_TRAVAIL À FAIRE_
a – Traduisez en anglais cette phrase de l'article sur le roman Daddy Issues : « Leurs nuits sont torrides, mais le récit piétine, forcément. »
b – D'après l'article sur le roman Daddy Issues, chez quel éditeur Elizabeth Lemay publie-t-elle ce livre ?
c – Poursuivez l'article sur le roman Daddy Issues à partir de sa dernière phrase.

--- TEXTE EXTRAIT ---

C’est une histoire d’amour impossible. Toxique. Quoique consentante. Furieusement (désespérément ?) consentante. Avec Daddy Issues, Elizabeth Lemay signe un premier roman aussi provocant qu’exaspérant, à la plume étrangement envoûtante.

L’histoire a pourtant tout pour irriter. Racontée mille fois, trop de fois, et condamnée d’avance, par-dessus le marché. L’autrice, publiée ces jours-ci chez Boréal, l’écrit elle-même, et ce, dès les toutes premières pages de son roman (oui, un roman, et non une autofiction, faut-il préciser) : « une autre affaire d’adultère d’une banalité si lassante qu’elle surprend tellement elle est conforme à son cliché ».

En gros : une jeune femme tombe amoureuse d’un homme marié, plus âgé, vous l’aurez deviné. Leurs nuits sont torrides, mais le récit piétine, forcément. Tel est généralement le destin de ce genre de relations asymétriques. Sauf qu’ici, elle a ceci de particulier qu’elle est racontée par la principale intéressée. Au « je ». Et ce n’est pas innocent.

« Souvent, dans les romans, ce personnage existe, mais il est diabolisé », explique Elizabeth Lemay, diplômée de littérature, qui travaille aujourd’hui en relations publiques après un détour par la politique. En réaction à Michel Houellebecq ou Frédéric Beigbeder, par exemple, chez qui les maîtresses sont toujours secondaires, voire « déshumanisées », elle explique qu’elle a voulu ici et pour une bonne fois leur donner « la parole ».

Je pense que c’est intéressant d’humaniser cette relation. […] Parce que ça existe ! […] C’est intéressant de prendre un vieux cliché pour l’entendre : elle.

Elizabeth Lemay, autrice

Le cliché hétéronormatif est d’ailleurs grossi « volontairement ». Elizabeth Lemay se l’approprie, en quelque sorte, pour insuffler une « dose d’humanité » au personnage. « Pas pour le défendre, juste lui donner la parole. »

--- LIGNES ---

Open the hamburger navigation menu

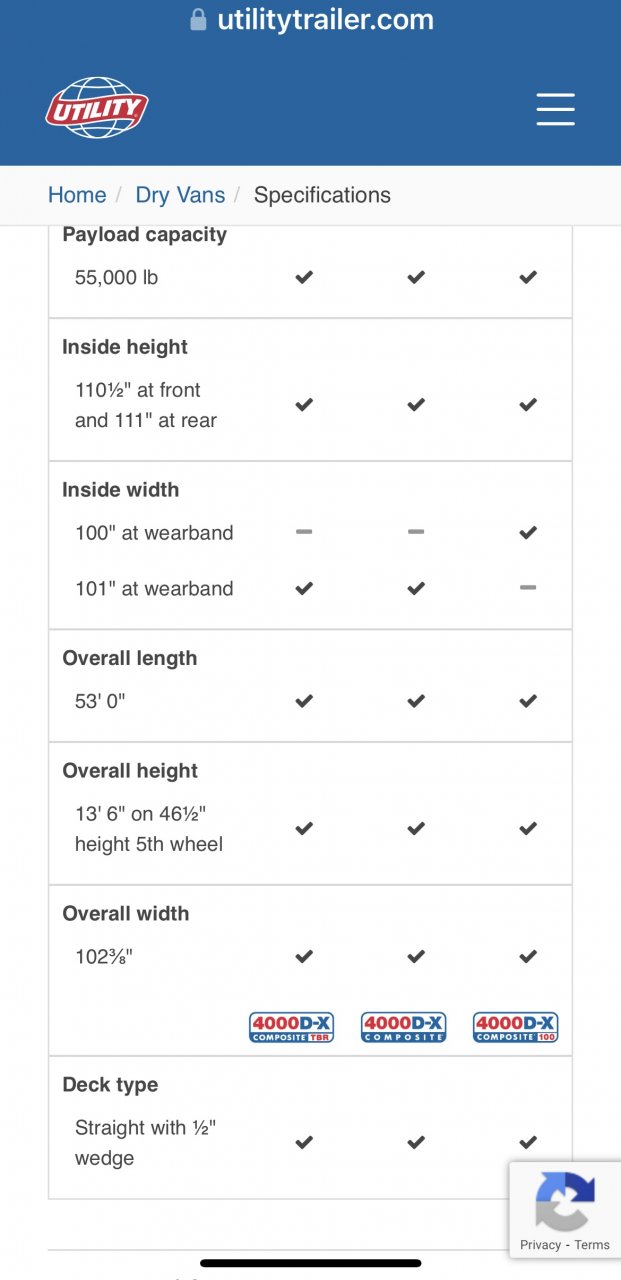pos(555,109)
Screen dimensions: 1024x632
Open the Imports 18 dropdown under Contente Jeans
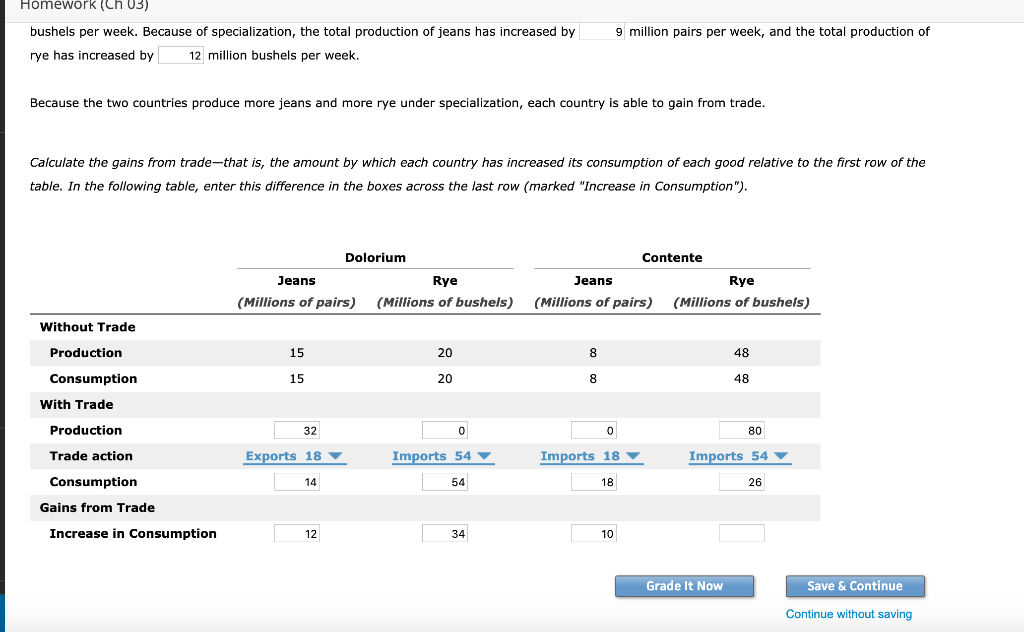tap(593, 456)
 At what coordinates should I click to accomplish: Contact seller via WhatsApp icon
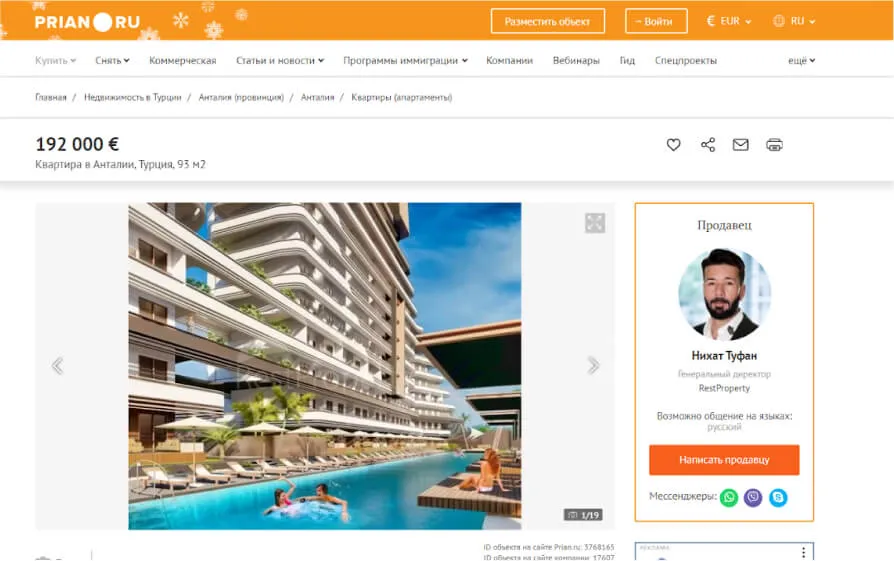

---

_RÉSULTATS PAR TÂCHE_
a – Their nights are torrid, but the story stalls, inevitably.

b – Chez Boréal.

c –
Et ce, dans toutes ses nuances, toute sa complexité, tous ses paradoxes (et son immobilisme). Ainsi, si, par moments, son héroïne fait preuve de lucidité, reconnaissant être finalement (banalement) prise dans une « vulgaire histoire de cul », le plus souvent elle se perd dans des « élucubrations romantiques » mêlant douloureux sentiments, philosophiques réflexions et habiles métaphores, pour faire de son histoire un véritable poème. Carrément.

Et c’est enrageant parce qu’on se laisse prendre au jeu, tellement la plume est agile, certes un poil verbeuse, mais par-dessus tout imagée, carrément poignante. Que la première (ou le premier) qui n’a jamais aimé d’un amour fou, aussi irrationnel qu’impossible, lance ici la première pierre.

L’histoire, un prétexte

Cela étant dit, il n’y a pas que ça. Daddy Issues est aussi un point de départ pour parler, oui, de relations asymétriques, mais surtout de littérature. Clin d’œil à Hubert Aquin, Elizabeth Lemay s’est sentie interpellée dans ses études par cette idée d’écrire « un roman qui n’en est pas un », un récit inachevé, ou plutôt d’exploiter cette « incapacité d’écrire un roman achevé », résume-t-elle. Avouez que le propos s’y prête. « Elle essaye de faire cheminer sa vie, mais elle revient toujours à la case départ. Je me suis inspirée d’Hubert Aquin, et de cette idée de l’incapacité d’exister comme peuple. C’est une espèce de roman inachevé de sa vie, dit-elle, et son histoire est un prétexte pour parler de qui on est. »

Le parallèle avec notre histoire collective est posé d’emblée, et revient sporadiquement dans le texte.

Je suis issue d’un peuple qui aime sa langue morte comme une maîtresse aime son amant.

Extrait de Daddy Issues, roman d’Elizabeth Lemay

« De ce même amour pénible et violent qu’on ressent pour une passion évanescente ou pour toute autre chose qui n’est pas à nous. L’amour, le vrai, n’existe que dans la fragilité. » Plus loin : « Les peuples défaits et les maîtresses aiment leur langue et leur homme de ce même amour agonisant, mêlé d’espoir et de désespoir. »

Car comme le récit ne peut pas évoluer (on l’a dit, il est condamné d’avance), c’est au travers d’autres auteurs que l’action (la réflexion) se déroule. Aquin, oui, mais aussi Marguerite Duras (évidemment), Simone de Beauvoir, Annie Ernaux. Le texte prend par moments une tournure très littéraire, limite scolaire, l’autrice citant directement les auteurs dans le texte, en ouvrant abondamment les guillemets. « Au moment où j’écrivais, j’étais en train d’étudier, et je pense que ça paraît », rit Elizabeth Lemay. Son premier jet remonte effectivement à sa jeune vingtaine, il y a 10 ans.

D’ailleurs, en se relisant, elle aimerait aujourd’hui « secouer » un peu son personnage. « J’ai juste envie de la brasser et de lui dire : “Sors de ta chambre ! […] C’est pas ça, l’amour !” » Bien dit.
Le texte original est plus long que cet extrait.